Exercise material below:

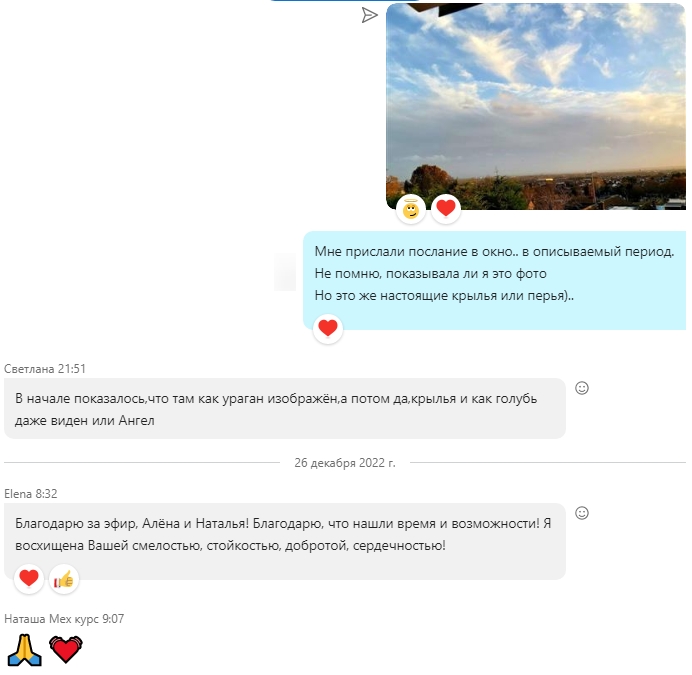Click the heart reaction on the blue message

(x=328, y=328)
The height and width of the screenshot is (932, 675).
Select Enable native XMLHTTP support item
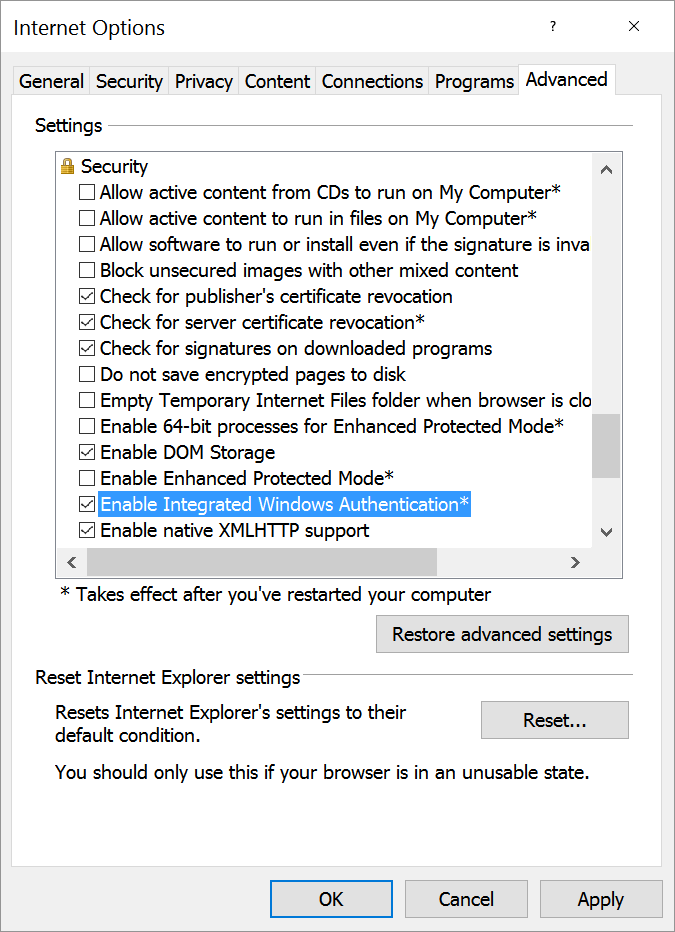(234, 530)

End of Exercise material.

Starting at the line with "The height and", reproduce exactly each line through the end of the entries, including the first and the last, and skip the pictures.

The height and width of the screenshot is (932, 675).
Select Enable native XMLHTTP support item
(234, 530)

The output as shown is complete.